* Work instruction:
All lines from the opening of the material up to and including the line with "1423x660 pixels." should be transcribed exactly, pictures excepted.

* Recorded data:
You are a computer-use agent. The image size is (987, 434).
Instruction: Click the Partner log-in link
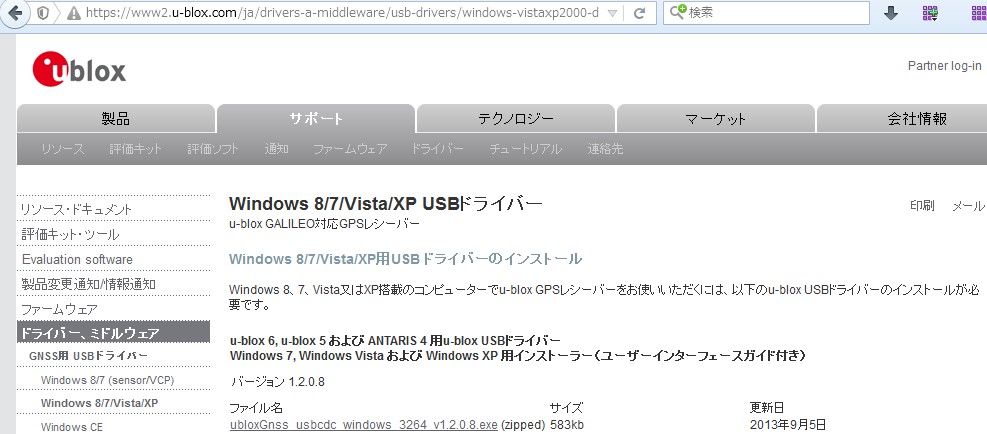(x=944, y=66)
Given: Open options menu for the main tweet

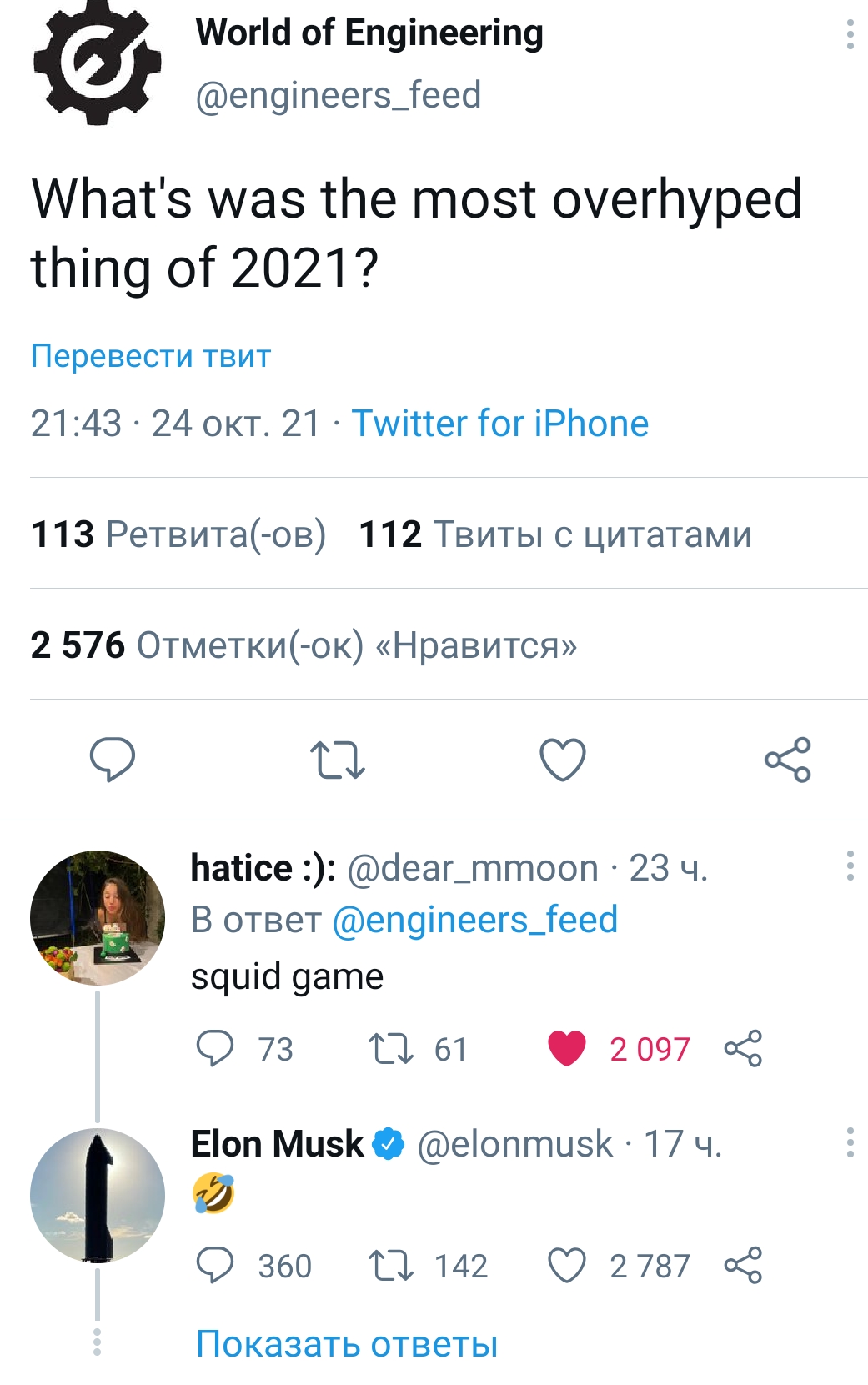Looking at the screenshot, I should 850,34.
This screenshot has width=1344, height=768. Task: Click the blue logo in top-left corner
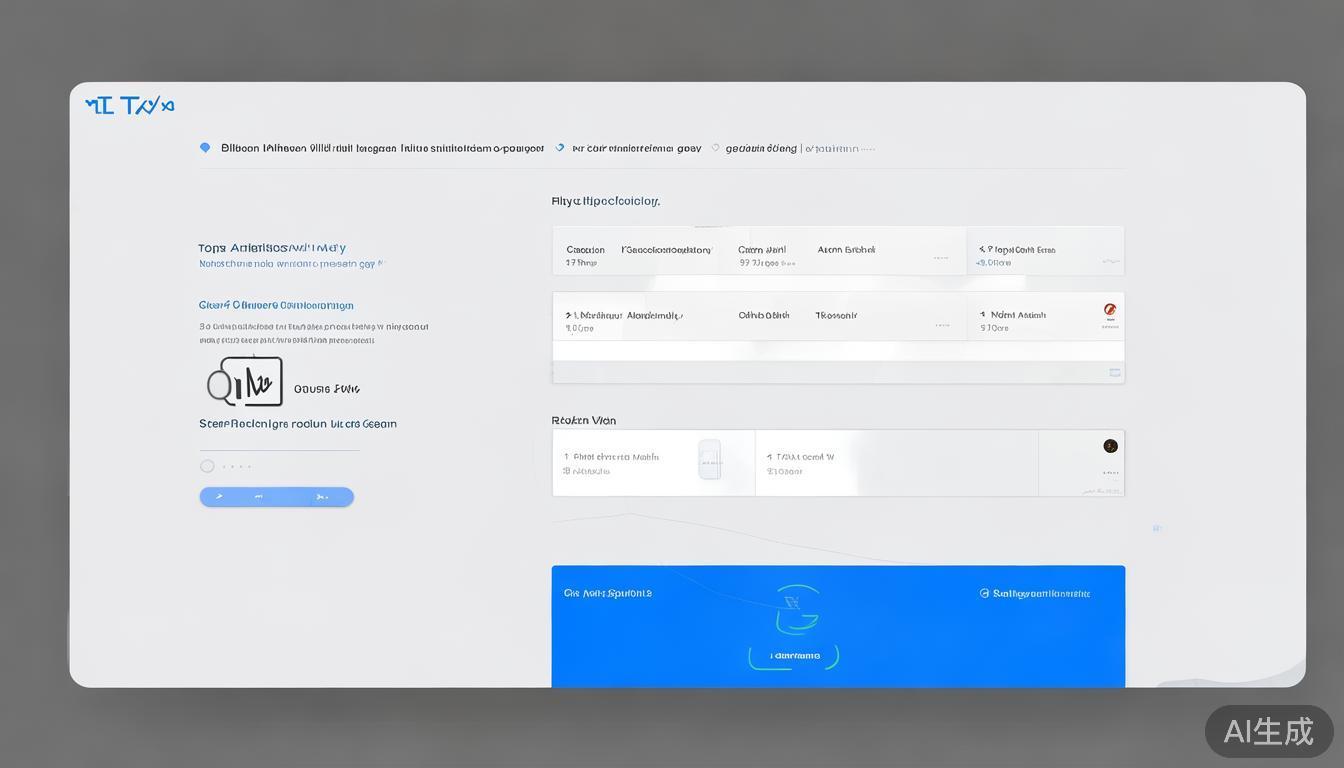tap(130, 105)
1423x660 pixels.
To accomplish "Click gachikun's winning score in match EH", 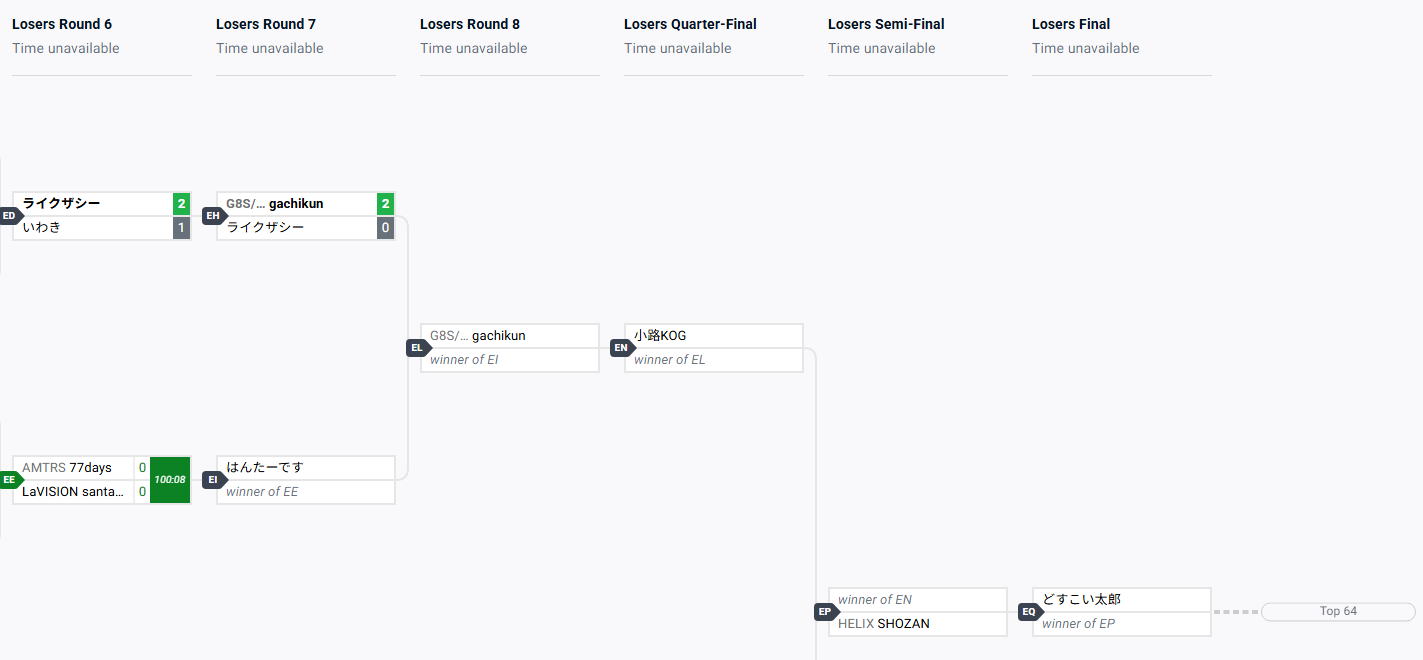I will pos(385,204).
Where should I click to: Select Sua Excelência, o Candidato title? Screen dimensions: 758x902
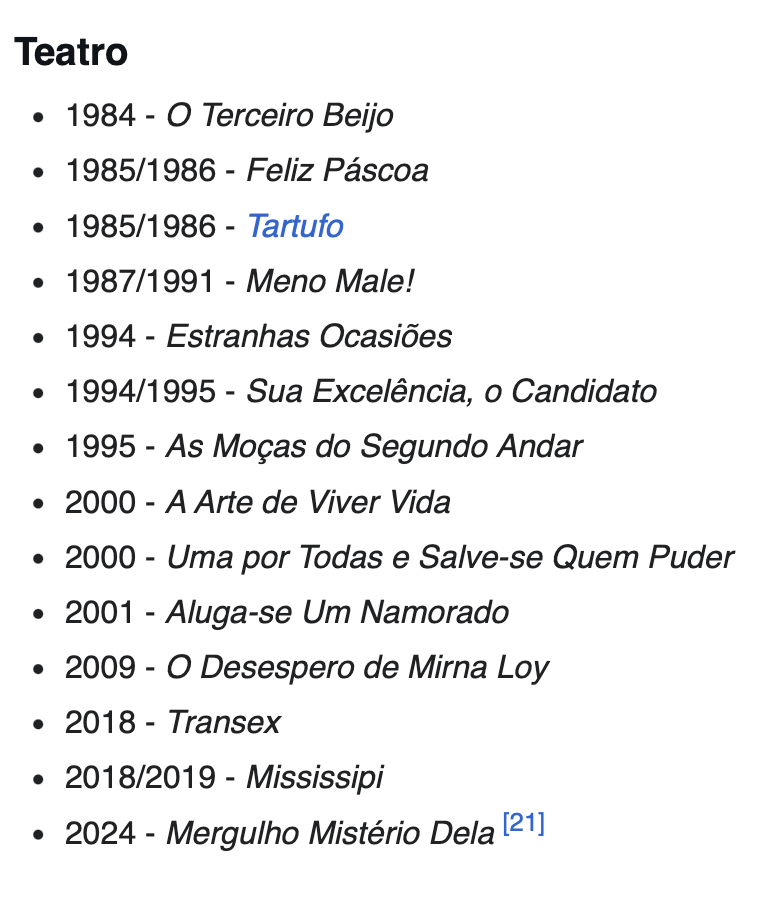451,391
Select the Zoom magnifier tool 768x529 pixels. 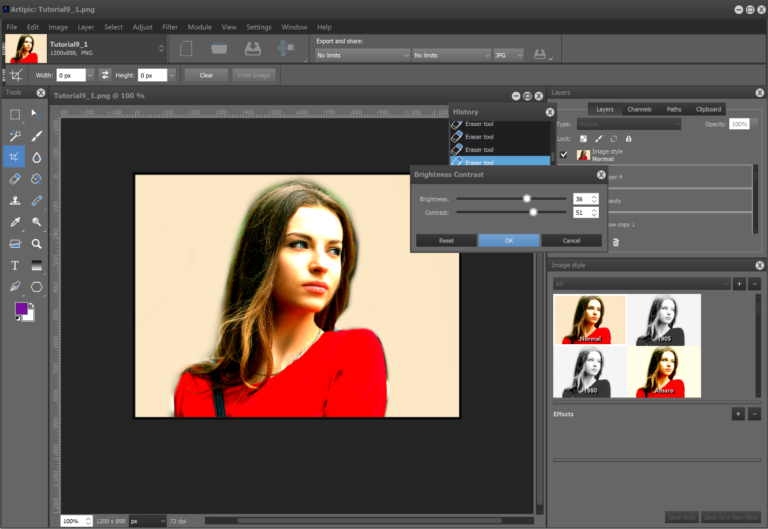coord(37,243)
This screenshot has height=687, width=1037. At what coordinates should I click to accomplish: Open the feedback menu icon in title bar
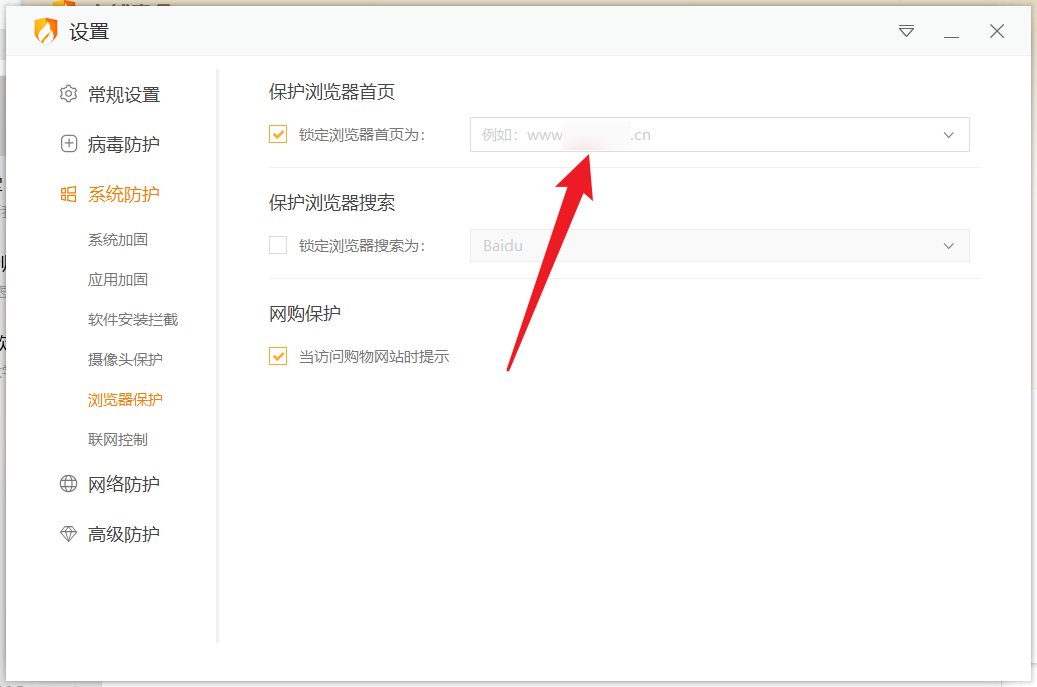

* Exercise answer:
You are a computer-use agent. The image size is (987, 434).
Instruction: Click the Partner log-in link
(x=944, y=66)
Given: Open options menu for the main tweet

Looking at the screenshot, I should 850,34.
This screenshot has width=1344, height=768. Task: Click the blue logo in top-left corner
tap(130, 105)
1423x660 pixels.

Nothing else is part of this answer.